Be still, I tell my heart, my soul, the thing with which I battle every night. Soon you will be heard. Let them talk. They know nothing of true heartache.
…
I follow her home, floating behind her a few yards to make sure she doesn't notice me. She walks alone, arms wrapped around her books, hands clasped at her sides in happiness. It's plastered all over her face. She smiles at the sidewalk, and I ache; it wasn't long ago that she smiled at me. In my hands I hold her gift. Tenderly I grasp it, fingers trembling at the thought of letting it go once and for all.
She turns down her street, mounts her steps, and slips through the doorway. I wait outside, listening to her humming as she makes her way upstairs, dialing her cell phone.
"Jared?" I hear. It's like a stab to the chest. Tears well, and I place the box quietly in front of her door, ring the bell, and retreat to the other side of the street.
With a whoosh, her glassy front door opens and her head pokes out, checking to see if anyone is there. Finding nobody, she goes to close it, but stops. What is this? A package? Her hand is to her ear, and I hear her faintly tell Jared to hold on a moment because someone left her a box.
The phone is put down, the gift is brought up, and the wrapping comes off. Safely behind a tree, I watch with a wrenched and decaying heart as she removes the pendant from its home, letting the paper drop. Her mouth drops open, a small cry of disbelief floats from her lips. I almost yell when I see my note picked up by the wind, but her eyes catch it just before her hands, and when she opens it up, she breaks down.
Sam,
I have taken too long, so with this gesture I withdraw myself from your life. My heart has always been yours, since before even I knew it. But now I am giving you my heart, Sam, and letting you choose what to do with it from here. I love you, and will love you until I die.
Does she know it's from me? I watch, rapt, as her eyes leak tears I wish she wouldn't shed outside. She gathers the remains of my gift, hand over her mouth, and closes the door. What effect have I had on her? Is she disgusted or what? I can't tell! God, I wish I could have just told her! Maybe there would have been a chance for me.

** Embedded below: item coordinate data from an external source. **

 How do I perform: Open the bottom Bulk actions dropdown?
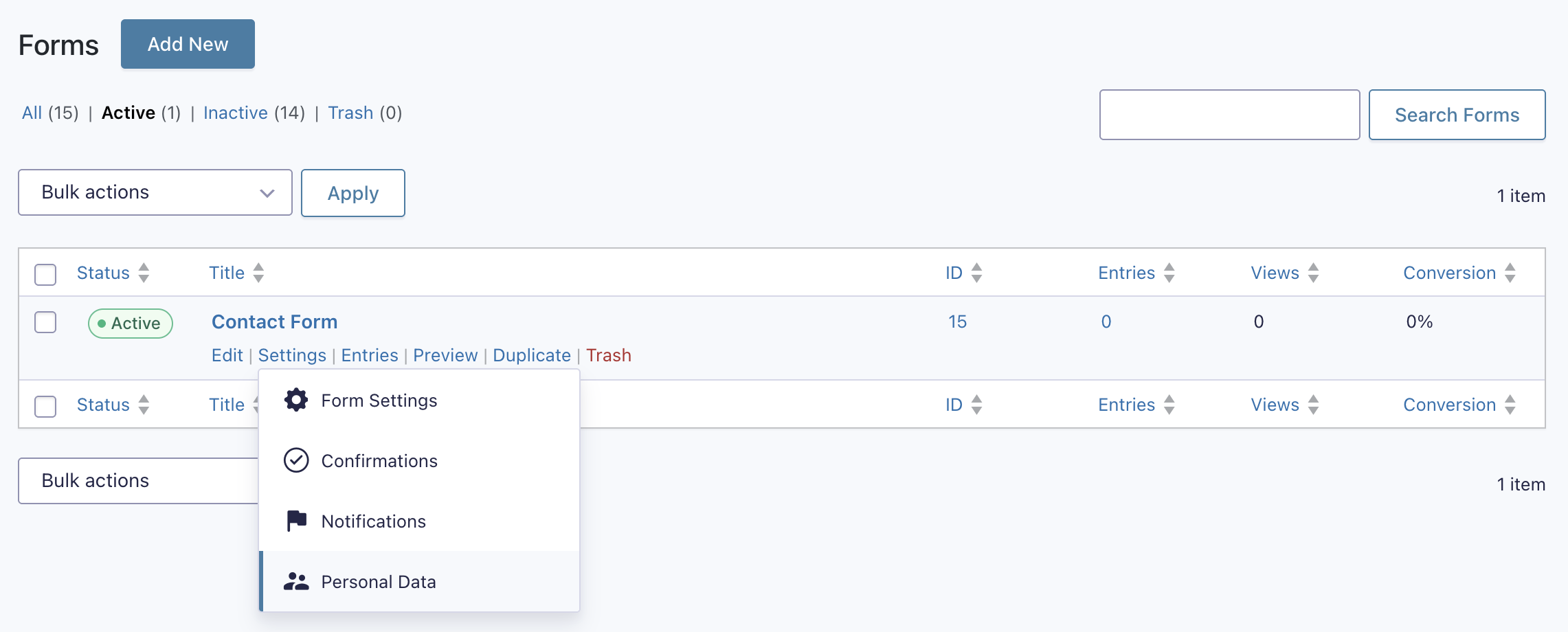coord(137,481)
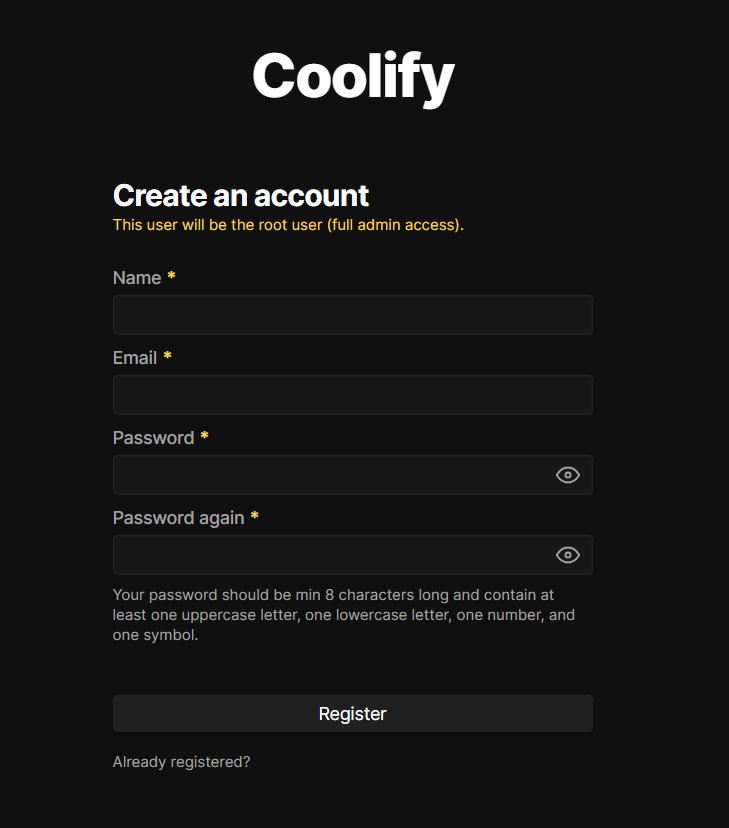This screenshot has height=828, width=729.
Task: Click the Password label text
Action: 153,438
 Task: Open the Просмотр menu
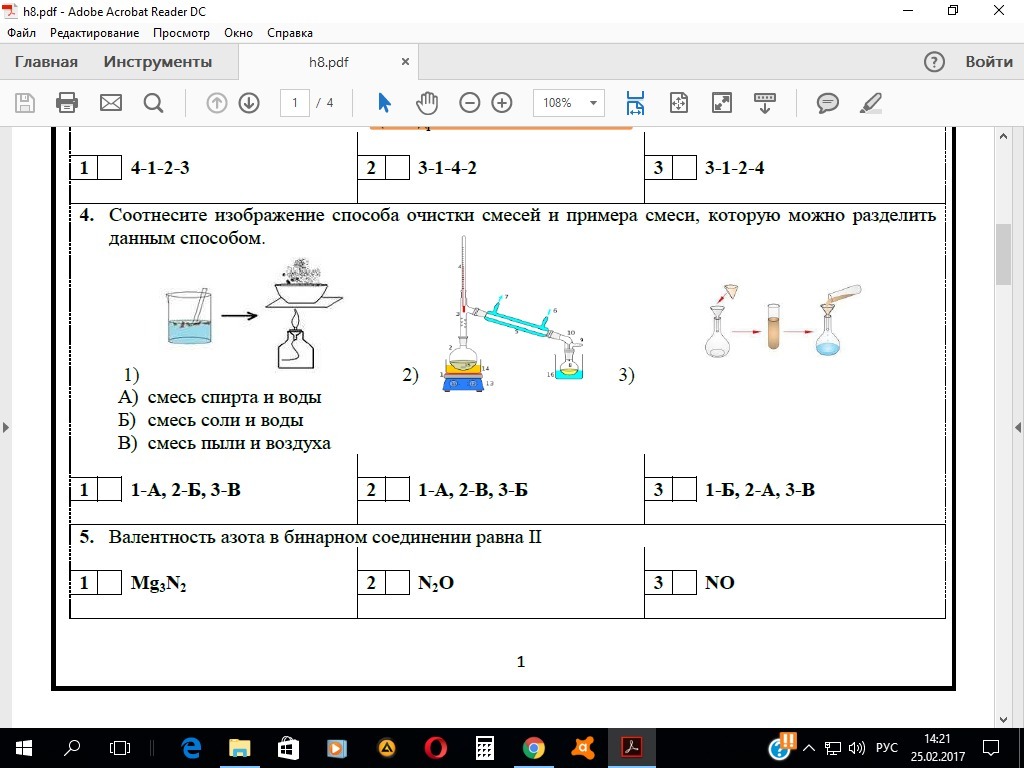[182, 33]
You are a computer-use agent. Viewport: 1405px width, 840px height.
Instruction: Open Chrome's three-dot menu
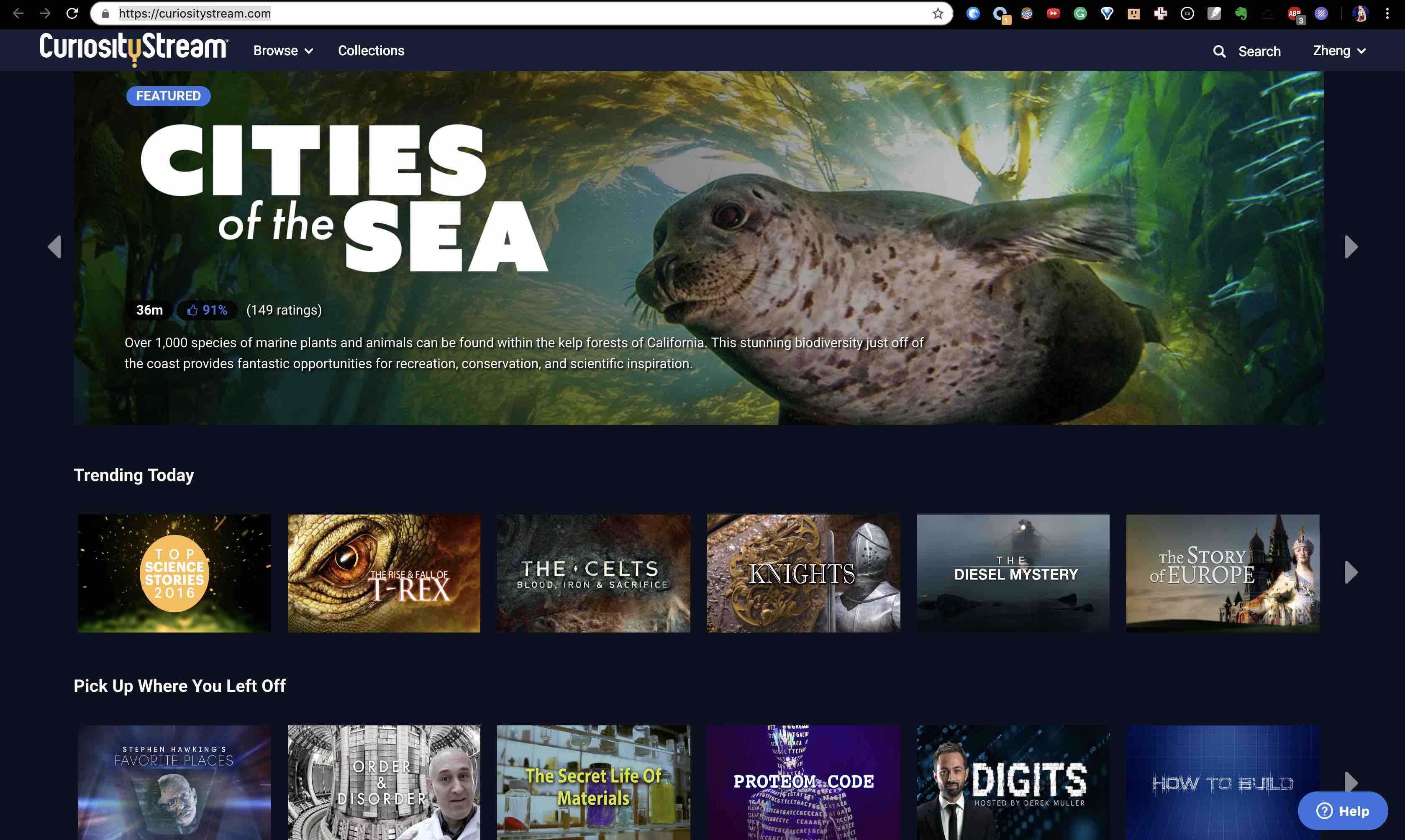click(1387, 13)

Defeated and fading, I listlessly fly myself home, wishing I could have done more. My words, the words I conjured up just for her, play around in my head, and I'll live with them for the rest of my pathetic life. Farewell, Sam, I think, you were the best thing that ever happened to me.
Good God, I had no idea where I was going with this D8 I pretty much took my thought and ran with it. But basically, this is it. So um... Yah. :D! I love sad endings.